Exercise instructions:
Once you find the line with "EL MOMENTO DE" in the entries below, return exactly every line from it through the line with "Beau Snellink (509, 1782)".

Materials provided:
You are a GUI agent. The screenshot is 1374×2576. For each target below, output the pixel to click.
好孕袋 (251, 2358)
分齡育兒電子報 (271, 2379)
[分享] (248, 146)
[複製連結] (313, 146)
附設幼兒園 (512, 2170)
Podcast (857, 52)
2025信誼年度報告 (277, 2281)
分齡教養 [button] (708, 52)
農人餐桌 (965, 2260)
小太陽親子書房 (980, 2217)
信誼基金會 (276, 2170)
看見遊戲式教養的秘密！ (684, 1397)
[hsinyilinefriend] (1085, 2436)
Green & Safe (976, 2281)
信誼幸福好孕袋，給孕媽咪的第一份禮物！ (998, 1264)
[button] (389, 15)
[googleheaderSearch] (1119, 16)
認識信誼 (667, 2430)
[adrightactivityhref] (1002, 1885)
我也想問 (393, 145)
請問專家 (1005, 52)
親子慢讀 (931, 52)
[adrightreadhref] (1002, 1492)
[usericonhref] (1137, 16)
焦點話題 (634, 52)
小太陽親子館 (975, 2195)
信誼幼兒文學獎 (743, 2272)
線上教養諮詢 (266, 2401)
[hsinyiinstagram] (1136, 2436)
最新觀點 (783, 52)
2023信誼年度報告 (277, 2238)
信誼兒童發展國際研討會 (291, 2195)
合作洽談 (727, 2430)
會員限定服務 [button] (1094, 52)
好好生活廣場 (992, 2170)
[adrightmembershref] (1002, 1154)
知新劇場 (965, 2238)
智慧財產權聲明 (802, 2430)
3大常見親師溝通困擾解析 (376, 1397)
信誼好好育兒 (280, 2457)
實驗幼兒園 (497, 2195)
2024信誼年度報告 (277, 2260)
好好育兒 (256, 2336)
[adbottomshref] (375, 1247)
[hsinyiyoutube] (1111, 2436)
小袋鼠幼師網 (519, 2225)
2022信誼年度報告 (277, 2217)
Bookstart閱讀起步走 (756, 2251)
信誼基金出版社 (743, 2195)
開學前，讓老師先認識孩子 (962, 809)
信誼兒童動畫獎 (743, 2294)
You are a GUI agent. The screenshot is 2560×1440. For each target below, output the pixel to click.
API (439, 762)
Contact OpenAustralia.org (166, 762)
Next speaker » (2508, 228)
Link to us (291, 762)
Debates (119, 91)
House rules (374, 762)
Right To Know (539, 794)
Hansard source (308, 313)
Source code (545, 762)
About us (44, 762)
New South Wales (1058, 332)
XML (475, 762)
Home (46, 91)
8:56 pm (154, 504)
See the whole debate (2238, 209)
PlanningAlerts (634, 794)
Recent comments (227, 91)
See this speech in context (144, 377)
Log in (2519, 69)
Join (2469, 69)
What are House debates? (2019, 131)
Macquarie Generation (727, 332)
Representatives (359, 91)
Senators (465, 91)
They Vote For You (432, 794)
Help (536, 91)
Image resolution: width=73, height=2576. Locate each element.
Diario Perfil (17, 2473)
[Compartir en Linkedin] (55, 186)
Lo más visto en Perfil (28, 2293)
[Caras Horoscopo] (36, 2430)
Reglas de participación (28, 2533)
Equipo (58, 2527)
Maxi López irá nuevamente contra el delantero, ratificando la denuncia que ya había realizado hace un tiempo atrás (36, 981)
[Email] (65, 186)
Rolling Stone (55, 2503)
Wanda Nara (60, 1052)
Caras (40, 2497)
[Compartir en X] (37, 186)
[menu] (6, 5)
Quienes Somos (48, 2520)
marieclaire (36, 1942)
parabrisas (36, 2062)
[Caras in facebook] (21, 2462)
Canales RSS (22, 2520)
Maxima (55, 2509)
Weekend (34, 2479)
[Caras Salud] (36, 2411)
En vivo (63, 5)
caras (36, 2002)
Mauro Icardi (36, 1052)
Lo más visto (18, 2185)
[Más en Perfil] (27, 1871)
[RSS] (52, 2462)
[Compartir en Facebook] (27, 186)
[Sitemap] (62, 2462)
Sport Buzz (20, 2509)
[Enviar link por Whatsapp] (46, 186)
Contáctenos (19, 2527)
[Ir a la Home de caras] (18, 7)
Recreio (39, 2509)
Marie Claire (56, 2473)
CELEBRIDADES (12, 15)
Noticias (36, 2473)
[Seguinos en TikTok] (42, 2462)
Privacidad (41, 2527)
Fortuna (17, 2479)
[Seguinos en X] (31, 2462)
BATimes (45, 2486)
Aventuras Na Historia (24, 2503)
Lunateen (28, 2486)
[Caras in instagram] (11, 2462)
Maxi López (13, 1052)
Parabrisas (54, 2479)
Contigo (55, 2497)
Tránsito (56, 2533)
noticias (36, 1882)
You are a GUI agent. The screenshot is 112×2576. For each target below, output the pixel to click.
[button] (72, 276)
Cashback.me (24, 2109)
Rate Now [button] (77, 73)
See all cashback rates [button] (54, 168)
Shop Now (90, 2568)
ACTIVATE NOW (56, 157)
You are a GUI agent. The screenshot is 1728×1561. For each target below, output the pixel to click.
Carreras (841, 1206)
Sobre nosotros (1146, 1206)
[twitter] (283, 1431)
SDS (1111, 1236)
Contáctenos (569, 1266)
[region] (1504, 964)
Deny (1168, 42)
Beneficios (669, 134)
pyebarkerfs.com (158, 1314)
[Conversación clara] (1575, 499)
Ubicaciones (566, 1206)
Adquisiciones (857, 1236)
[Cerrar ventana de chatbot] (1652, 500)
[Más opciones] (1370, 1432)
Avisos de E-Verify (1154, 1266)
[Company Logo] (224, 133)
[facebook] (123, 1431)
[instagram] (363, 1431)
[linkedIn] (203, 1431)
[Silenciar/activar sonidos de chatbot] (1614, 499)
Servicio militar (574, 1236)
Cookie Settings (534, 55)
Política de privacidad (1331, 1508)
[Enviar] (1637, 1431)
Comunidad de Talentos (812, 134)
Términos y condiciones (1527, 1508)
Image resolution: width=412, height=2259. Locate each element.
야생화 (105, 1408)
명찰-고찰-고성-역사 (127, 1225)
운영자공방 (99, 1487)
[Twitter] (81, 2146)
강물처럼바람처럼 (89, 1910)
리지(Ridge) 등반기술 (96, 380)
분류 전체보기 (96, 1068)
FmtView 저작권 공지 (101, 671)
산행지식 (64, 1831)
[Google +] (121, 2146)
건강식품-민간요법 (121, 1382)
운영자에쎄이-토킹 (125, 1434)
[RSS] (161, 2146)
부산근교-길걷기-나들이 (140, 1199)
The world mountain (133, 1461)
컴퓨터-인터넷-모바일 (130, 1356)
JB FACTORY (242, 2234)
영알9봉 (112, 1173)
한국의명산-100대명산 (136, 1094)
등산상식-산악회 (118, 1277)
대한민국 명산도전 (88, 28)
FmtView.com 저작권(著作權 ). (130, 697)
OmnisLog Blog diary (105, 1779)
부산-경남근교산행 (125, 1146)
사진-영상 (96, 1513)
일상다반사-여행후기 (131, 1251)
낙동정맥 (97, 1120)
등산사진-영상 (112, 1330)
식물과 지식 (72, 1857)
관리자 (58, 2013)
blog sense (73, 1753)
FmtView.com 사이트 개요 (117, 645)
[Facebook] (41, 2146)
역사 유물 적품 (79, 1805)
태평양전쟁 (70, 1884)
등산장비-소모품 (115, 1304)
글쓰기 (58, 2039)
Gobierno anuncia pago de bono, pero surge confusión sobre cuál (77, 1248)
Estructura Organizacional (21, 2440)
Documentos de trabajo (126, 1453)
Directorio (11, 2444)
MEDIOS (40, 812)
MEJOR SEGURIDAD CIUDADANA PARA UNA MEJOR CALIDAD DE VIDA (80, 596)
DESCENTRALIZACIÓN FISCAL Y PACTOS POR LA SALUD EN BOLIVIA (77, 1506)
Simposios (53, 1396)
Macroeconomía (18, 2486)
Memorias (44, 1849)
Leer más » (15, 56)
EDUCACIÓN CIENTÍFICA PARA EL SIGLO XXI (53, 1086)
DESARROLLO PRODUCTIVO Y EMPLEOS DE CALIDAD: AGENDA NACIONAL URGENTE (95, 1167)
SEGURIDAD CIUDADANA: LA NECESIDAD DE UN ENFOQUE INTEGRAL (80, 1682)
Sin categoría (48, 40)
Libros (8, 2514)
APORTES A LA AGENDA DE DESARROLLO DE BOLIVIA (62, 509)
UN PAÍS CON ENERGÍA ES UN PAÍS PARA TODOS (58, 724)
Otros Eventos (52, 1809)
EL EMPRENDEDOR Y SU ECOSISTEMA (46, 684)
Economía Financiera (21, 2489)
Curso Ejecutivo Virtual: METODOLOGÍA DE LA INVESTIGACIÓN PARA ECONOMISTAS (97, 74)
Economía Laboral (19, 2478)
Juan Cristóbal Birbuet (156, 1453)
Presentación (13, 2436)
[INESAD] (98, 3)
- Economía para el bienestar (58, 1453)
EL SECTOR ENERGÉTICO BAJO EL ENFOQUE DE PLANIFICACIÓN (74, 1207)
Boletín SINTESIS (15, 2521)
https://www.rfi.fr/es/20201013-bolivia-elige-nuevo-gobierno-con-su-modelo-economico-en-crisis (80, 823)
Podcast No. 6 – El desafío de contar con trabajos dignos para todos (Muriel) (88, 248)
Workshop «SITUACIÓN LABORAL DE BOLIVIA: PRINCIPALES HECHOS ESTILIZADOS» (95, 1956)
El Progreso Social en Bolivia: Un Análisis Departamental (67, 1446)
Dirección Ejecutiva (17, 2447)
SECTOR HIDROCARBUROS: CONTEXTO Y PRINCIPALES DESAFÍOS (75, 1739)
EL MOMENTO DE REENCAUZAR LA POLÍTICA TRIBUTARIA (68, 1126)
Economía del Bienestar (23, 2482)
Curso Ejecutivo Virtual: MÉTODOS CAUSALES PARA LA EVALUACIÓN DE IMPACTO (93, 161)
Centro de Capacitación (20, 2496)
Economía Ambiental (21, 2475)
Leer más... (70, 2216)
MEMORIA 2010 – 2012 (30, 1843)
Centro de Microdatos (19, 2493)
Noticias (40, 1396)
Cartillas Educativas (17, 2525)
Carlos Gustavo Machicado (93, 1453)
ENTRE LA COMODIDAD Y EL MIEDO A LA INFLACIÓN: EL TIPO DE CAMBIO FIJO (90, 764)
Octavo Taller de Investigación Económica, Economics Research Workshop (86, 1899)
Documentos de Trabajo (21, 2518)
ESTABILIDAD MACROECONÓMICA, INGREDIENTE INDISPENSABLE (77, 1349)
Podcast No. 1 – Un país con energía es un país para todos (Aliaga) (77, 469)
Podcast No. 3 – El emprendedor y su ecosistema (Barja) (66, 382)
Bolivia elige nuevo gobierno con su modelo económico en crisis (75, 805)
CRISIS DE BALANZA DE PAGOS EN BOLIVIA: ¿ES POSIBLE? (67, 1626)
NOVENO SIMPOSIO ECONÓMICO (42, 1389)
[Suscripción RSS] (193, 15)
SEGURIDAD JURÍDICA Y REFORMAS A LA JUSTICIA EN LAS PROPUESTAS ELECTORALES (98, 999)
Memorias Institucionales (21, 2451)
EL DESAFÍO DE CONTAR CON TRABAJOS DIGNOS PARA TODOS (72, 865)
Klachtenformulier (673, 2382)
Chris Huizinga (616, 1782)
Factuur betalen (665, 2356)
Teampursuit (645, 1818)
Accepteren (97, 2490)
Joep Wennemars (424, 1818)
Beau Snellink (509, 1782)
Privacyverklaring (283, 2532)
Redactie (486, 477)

Task answer:
EL MOMENTO DE REENCAUZAR LA POLÍTICA TRIBUTARIA (68, 1126)
Economía del Bienestar (23, 2482)
Curso Ejecutivo Virtual: MÉTODOS CAUSALES PARA LA EVALUACIÓN DE IMPACTO (93, 161)
Centro de Capacitación (20, 2496)
Economía Ambiental (21, 2475)
Leer más... (70, 2216)
MEMORIA 2010 – 2012 (30, 1843)
Centro de Microdatos (19, 2493)
Noticias (40, 1396)
Cartillas Educativas (17, 2525)
Carlos Gustavo Machicado (93, 1453)
ENTRE LA COMODIDAD Y EL MIEDO A LA INFLACIÓN: EL TIPO DE CAMBIO FIJO (90, 764)
Octavo Taller de Investigación Económica, Economics Research Workshop (86, 1899)
Documentos de Trabajo (21, 2518)
ESTABILIDAD MACROECONÓMICA, INGREDIENTE INDISPENSABLE (77, 1349)
Podcast No. 1 – Un país con energía es un país para todos (Aliaga) (77, 469)
Podcast No. 3 – El emprendedor y su ecosistema (Barja) (66, 382)
Bolivia elige nuevo gobierno con su modelo económico en crisis (75, 805)
CRISIS DE BALANZA DE PAGOS EN BOLIVIA: ¿ES POSIBLE? (67, 1626)
NOVENO SIMPOSIO ECONÓMICO (42, 1389)
[Suscripción RSS] (193, 15)
SEGURIDAD JURÍDICA Y REFORMAS A LA JUSTICIA EN LAS PROPUESTAS ELECTORALES (98, 999)
Memorias Institucionales (21, 2451)
EL DESAFÍO DE CONTAR CON TRABAJOS DIGNOS PARA TODOS (72, 865)
Klachtenformulier (673, 2382)
Chris Huizinga (616, 1782)
Factuur betalen (665, 2356)
Teampursuit (645, 1818)
Accepteren (97, 2490)
Joep Wennemars (424, 1818)
Beau Snellink (509, 1782)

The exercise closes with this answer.